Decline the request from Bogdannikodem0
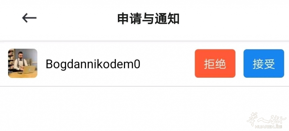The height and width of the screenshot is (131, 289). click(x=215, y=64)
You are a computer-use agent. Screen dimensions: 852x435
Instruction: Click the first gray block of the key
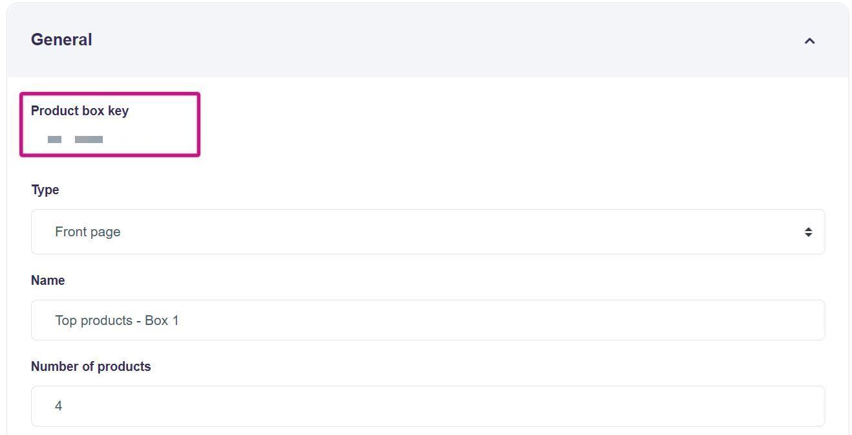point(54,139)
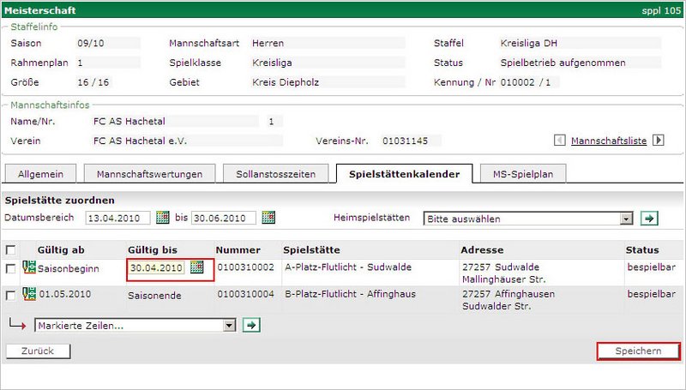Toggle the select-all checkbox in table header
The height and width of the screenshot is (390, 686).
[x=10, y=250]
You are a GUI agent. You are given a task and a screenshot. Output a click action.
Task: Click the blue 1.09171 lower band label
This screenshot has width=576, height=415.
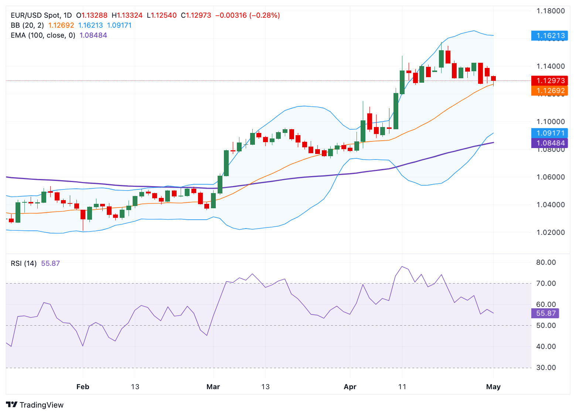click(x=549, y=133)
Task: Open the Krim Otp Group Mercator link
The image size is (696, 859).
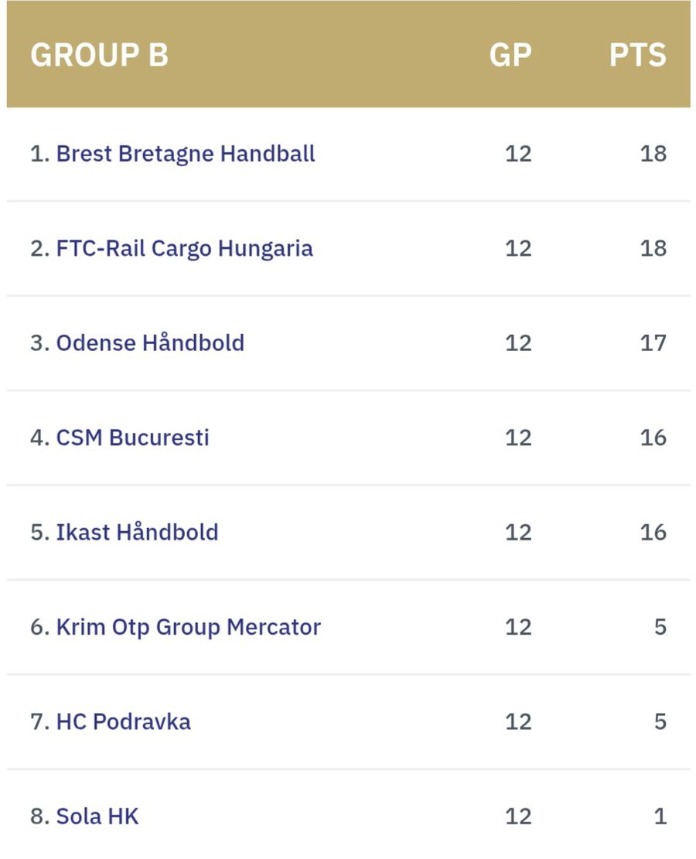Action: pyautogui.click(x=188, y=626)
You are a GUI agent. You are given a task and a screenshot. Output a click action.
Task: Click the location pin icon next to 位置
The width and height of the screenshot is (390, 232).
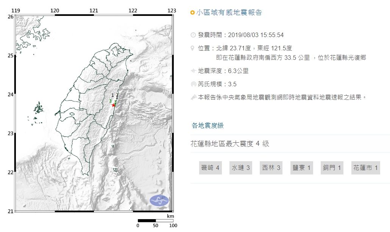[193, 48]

────────────────────

*PROBLEM REQUIREMENTS*
Starting at the line with "You are a computer-use", output each line through the final one of the listing above, and nothing else. Pictures are to be left out.

*TASK SOLUTION*
You are a computer-use agent. Screen dimensions: 852x435
Instruction: Click the first gray block of the key
point(54,139)
Toggle the select-all checkbox in table header
The height and width of the screenshot is (390, 686).
[x=10, y=250]
You are a GUI agent. You are given a task and a screenshot. Output a click action.
Task: Click the blue 1.09171 lower band label
This screenshot has width=576, height=415.
click(x=549, y=133)
Task: Open the Krim Otp Group Mercator link
The image size is (696, 859).
Action: pyautogui.click(x=188, y=626)
You are a GUI agent. You are given a task and a screenshot. Output a click action.
Task: Click the location pin icon next to 位置
The width and height of the screenshot is (390, 232).
[193, 48]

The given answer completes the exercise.